En matière d’escroquerie, la jurisprudence exige, en effet, que les circonstances concrètes révèlent des victimes particulièrement durement atteintes dans leur patrimoine et/ou un prévenu menant un train de vie luxueux, sans avoir, cas échéant, été dissuadé de réitérer en dépit de nombreuses condamnations ; à défaut, la sécurité d’autrui n’est pas ou pas suffisamment menacée ; ainsi en va-t-il d’escrocs en série qui n’ont jamais gravement lésé le patrimoine d’autrui (ATF 146 IV 136 consid. 2.5 et 2.6).

Reste la question de l’origine des moyens financiers du recourant, suffisants semble-t-il – nonobstant CHF 5'000.- de dette – pour lui avoir permis de séjourner à G______ au mois de décembre 2023, puis de réserver un prochain voyage en Italie, alors qu’il est en recherche d’emploi, mais disposerait de quelque CHF 11'000.- d’épargne.

5.             Faute de risque étayé de collusion, le recours doit être admis.

6.             Le recourant, qui a gain de cause, ne supportera pas de frais.

7.             La procédure n'étant pas terminée, il n'y a pas lieu d'indemniser, à ce stade, son défenseur d'office (art. 135 al. 2 CPP).

* * * * *


 

 

PAR CES MOTIFS,
LA COUR :

Admet le recours, annule la décision attaquée et ordonne la mise en liberté immédiate de A______, s’il n'est retenu pour une autre cause.

Laisse les frais de l'instance à la charge de l'État.

Notifie le présent arrêt ce jour – préalablement par courriel –, en copie, au recourant (soit, pour lui, son défenseur), au Ministère public et au Tribunal des mesures de contrainte.
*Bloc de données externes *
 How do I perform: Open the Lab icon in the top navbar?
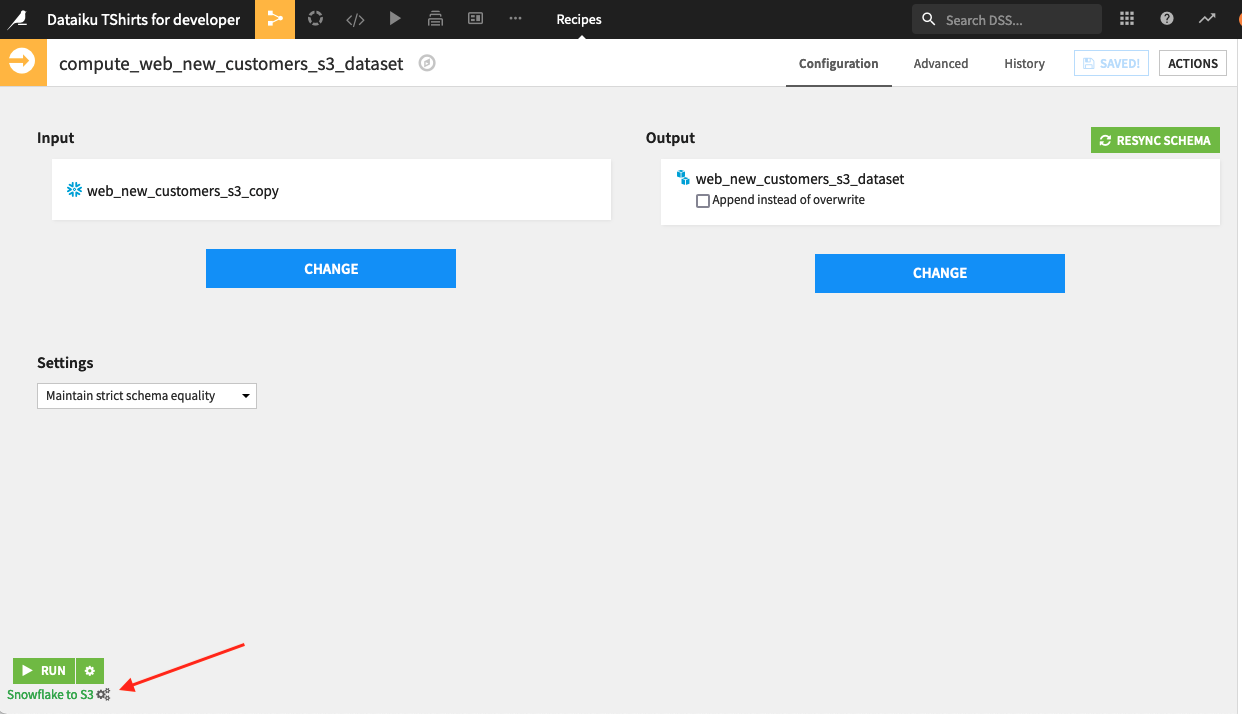pos(315,19)
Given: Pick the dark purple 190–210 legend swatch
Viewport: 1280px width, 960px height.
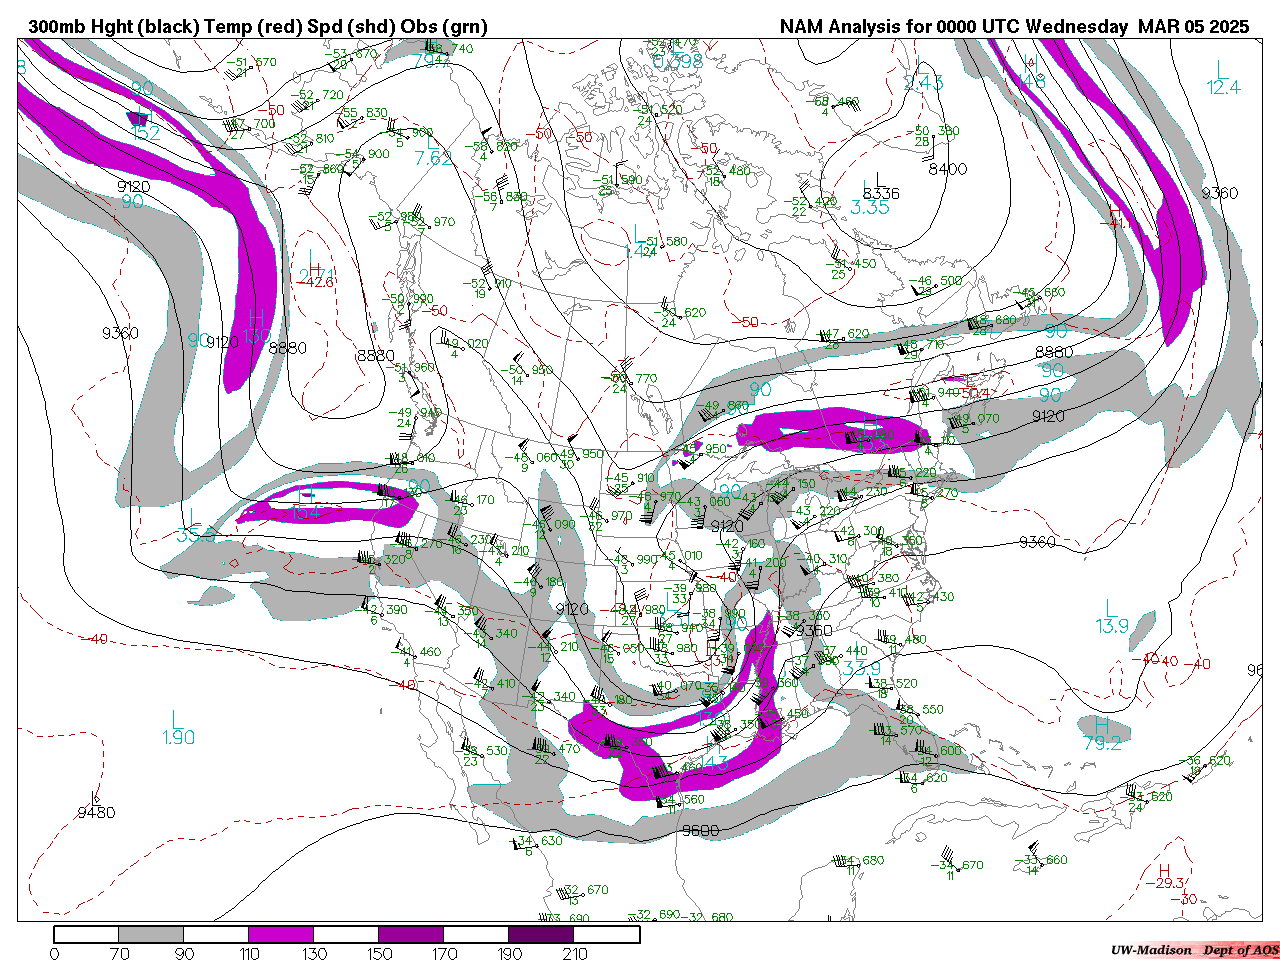Looking at the screenshot, I should pyautogui.click(x=541, y=935).
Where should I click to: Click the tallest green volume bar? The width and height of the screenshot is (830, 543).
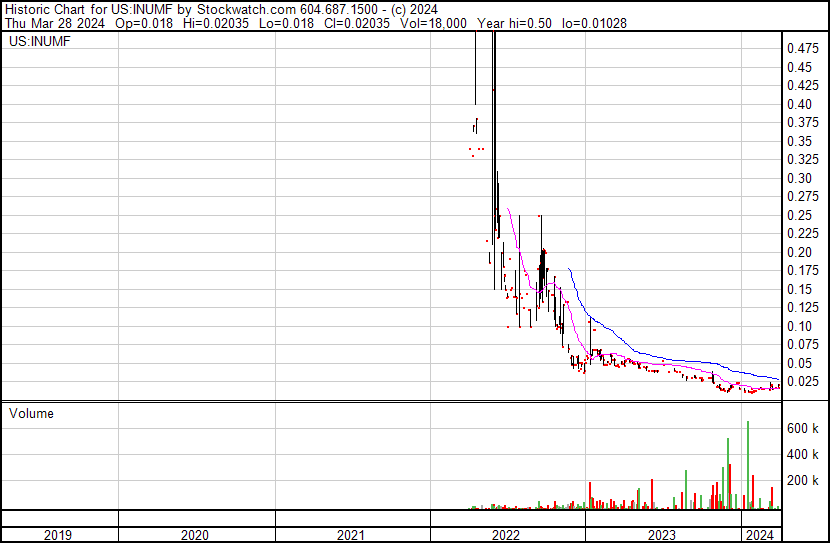pyautogui.click(x=748, y=465)
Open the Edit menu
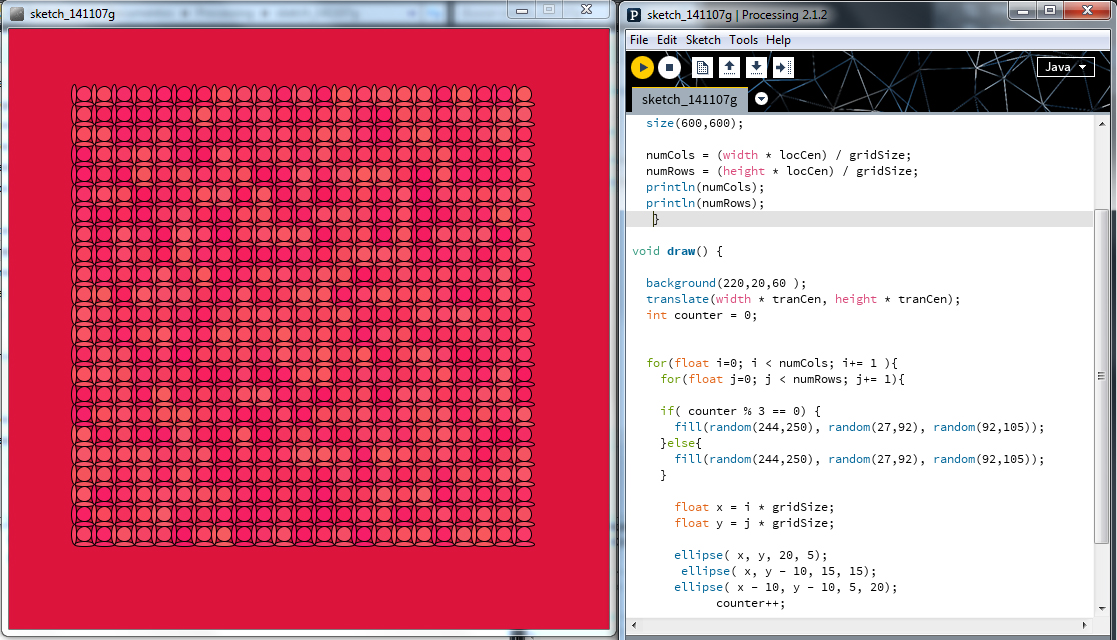 coord(667,40)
En communique le dispositif pour information à la prison de B______.

Siégeant :

Monsieur Christian COQUOZ, présidente; Mesdames Corinne CHAPPUIS BUGNON et Alix FRANCOTTE CONUS, juges; Monsieur Julien CASEYS, greffier.

 

Le greffier :

Julien CASEYS

 

Le président :

Christian COQUOZ

 

 

 

 

 

 

 

 

 

 

 

 

 

 

 

 

 

 

Voie de recours :

 

Le Tribunal fédéral connaît, comme juridiction ordinaire de recours, des recours en matière pénale au sens de l'art. 78 de la loi sur le Tribunal fédéral du 17 juin 2005 (LTF; RS 173.110); la qualité et les autres conditions pour interjeter recours sont déterminées par les art. 78 à 81 et 90 ss LTF. Le recours doit être formé dans les trente jours qui suivent la notification de l'expédition complète de l'arrêt attaqué.

 

Le recours doit être adressé au Tribunal fédéral, 1000 Lausanne 14. Les mémoires doivent être remis au plus tard le dernier jour du délai, soit au Tribunal fédéral soit, à l'attention de ce dernier, à La Poste Suisse ou à une représentation diplomatique ou consulaire suisse (art. 48 al. 1 LTF).